Tax Office leads surplus cash drive

Tax Office leads surplus cash drive

IF THE confidential settlement between the Australian Taxation Office and Paul Hogan wasn't evidence enough that the tax collector is reshaping itself into a body that works in the shadows, its latest score card on disputes shows a seismic shift from legal battles to alternative dispute resolution and private settlements.

The move is being driven by the federal government, which is pulling out all stops to achieve a budget surplus, partly by putting added pressure on the ATO to reduce costs and boost revenue.

But it isn't just the ATO; the federal government has made it clear it wants all federal agencies to shift towards a ''dispute resolution'' culture. These include the corporate regulator, the Australian Securities and Investments Commission, the financial services regulator, the Australian Prudential Regulation Authority and the competition regulator, the Australian Competition and Consumer Commission.

Court cases are costly, can take years to resolve and there is no guarantee of winning. In the High Court, statistics collated by the Inspector- General of Taxation show that since the ATO's most recent High Court victory in 2008, it has been involved in 10 other High Court battles for one victory. In sharp contrast, settlements are relatively quick, provide up-front cash and reduce legal bills.

With this in mind the ATO released a report on litigation, settlements and tribunals late last week, with a none-too-subtle message that resolving disputes before they get to the courts is a win-win for all parties.

The report, Your Case Matters, reveals that the number of court cases has nearly halved to 121 in 2011-12 and the number of appeals settled before a hearing more than tripled to 81 in 2011-12. While some of this is due to the finalisation of a number of mass-marketed scheme-related cases, it is also due to a concerted effort by the ATO to resolve matters before they get to messy legal action.


A perusal of the various market segments shows that on average the ATO claims twice what it ends up agreeing to settle.
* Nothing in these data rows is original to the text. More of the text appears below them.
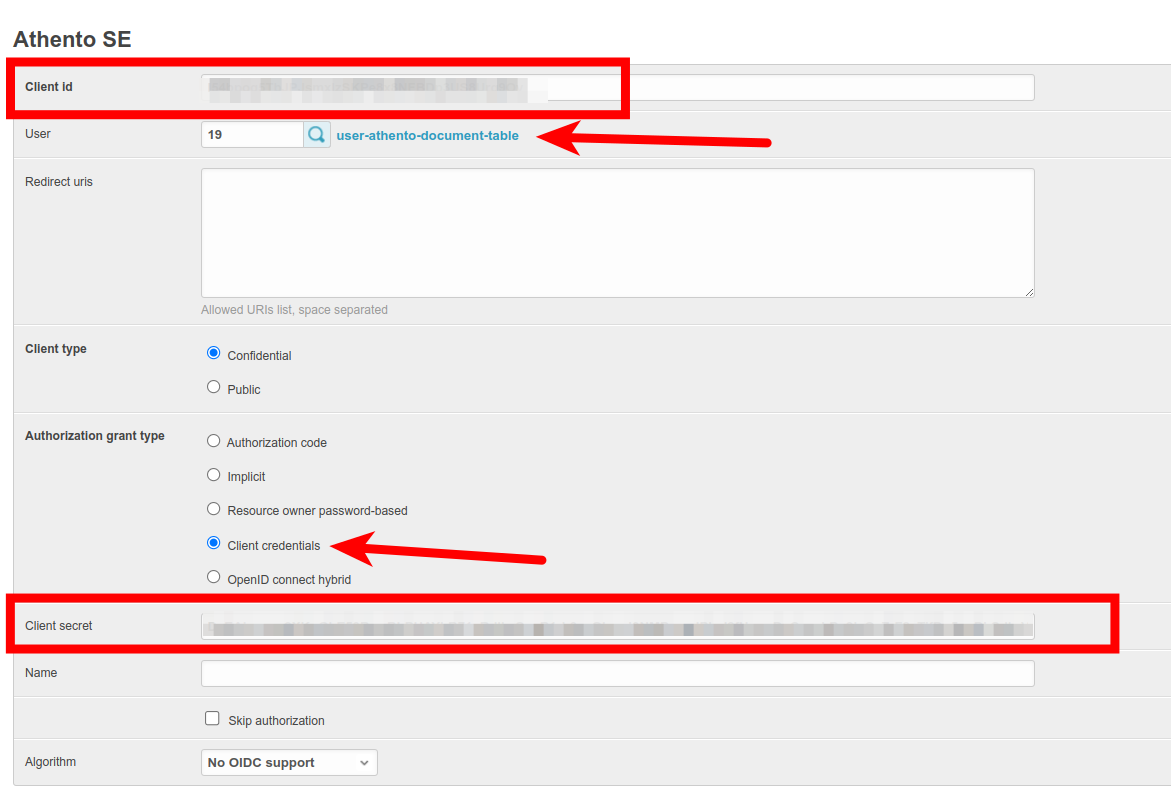
Task: Click the user lookup magnifier icon
Action: (317, 135)
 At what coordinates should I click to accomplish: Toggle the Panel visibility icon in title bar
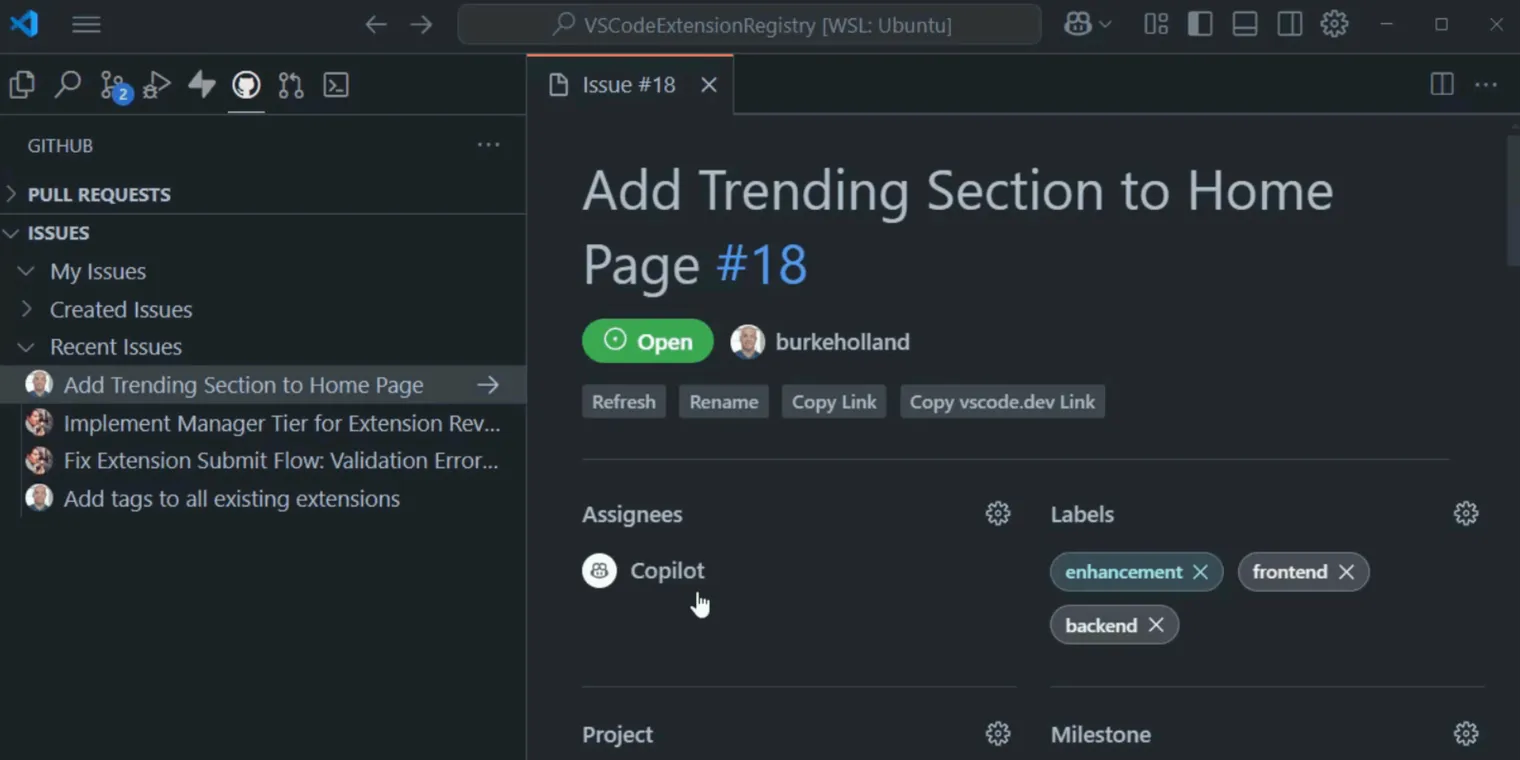[x=1244, y=23]
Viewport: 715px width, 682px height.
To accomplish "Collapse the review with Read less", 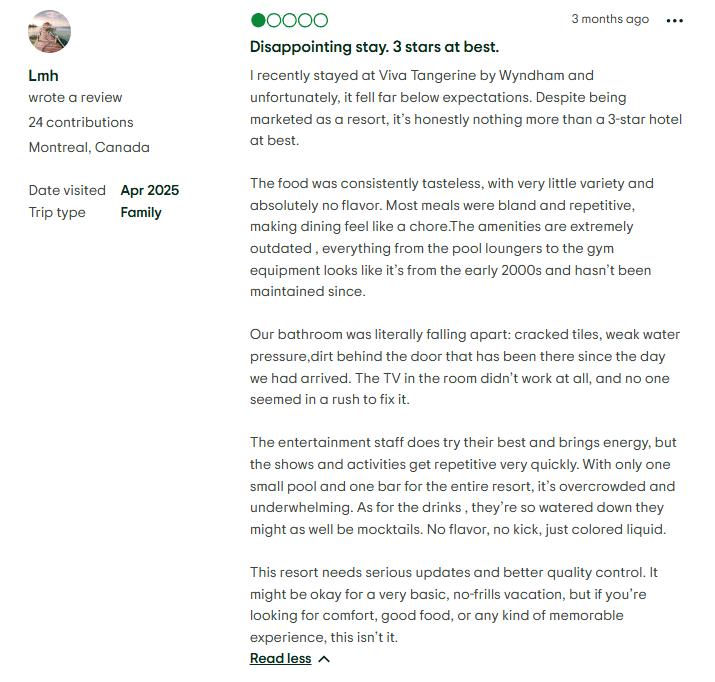I will (x=280, y=659).
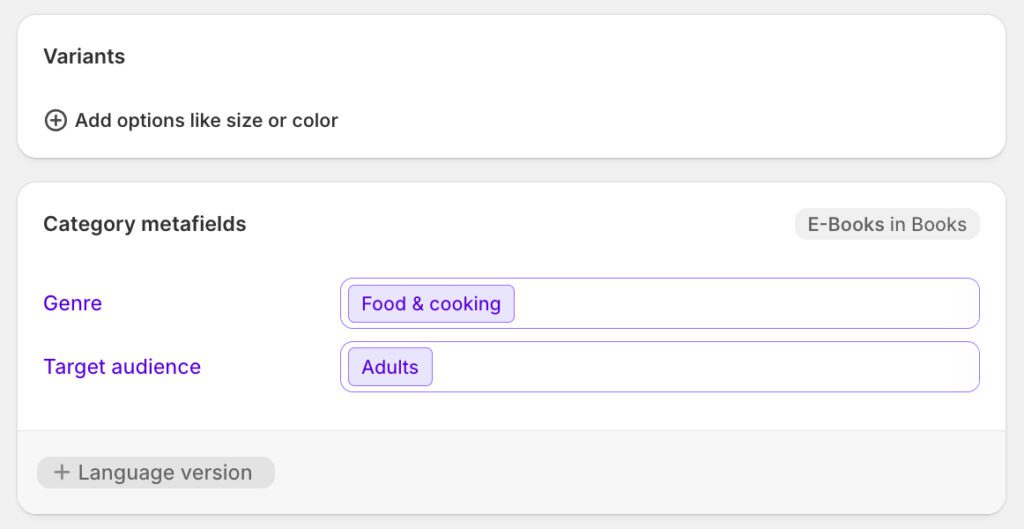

According to the report, the ATO settled 256 cases worth $920 million for $481 million in the last financial year.

In the case of big business, the ATO settled with 17 companies in the year to June 30. The ATO's original gain was $408.6 million, but it settled for $215 million.
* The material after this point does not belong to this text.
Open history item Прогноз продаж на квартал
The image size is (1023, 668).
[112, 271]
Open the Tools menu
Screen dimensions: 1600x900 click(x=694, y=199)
When it comes to the country's wealthiest, the ATO seems prepared to play hardball, with the report stating that the ATO pinged 15 high net wealth individuals with a tax dispute of $240 million. It eventually settled for $150 million.

For small businesses and micro businesses the ATO is prepared to give the most ground, settling micro at $53 million, compared with an origina claim of $153 million, which is a 64 per cent backdown and a 66 per cent variance on the original claim for small to medium sized businesses.

The message is, settlement works, even for serious tax fraud cases. Indeed, of the many cases that fall into this category, 49 were settled with 23 resolved at an early stage and the remainder before the hearing. But in the other 14 cases that escalated to the Federal Court or the Administrative Appeals Tribunal, the ATO won 11 of them.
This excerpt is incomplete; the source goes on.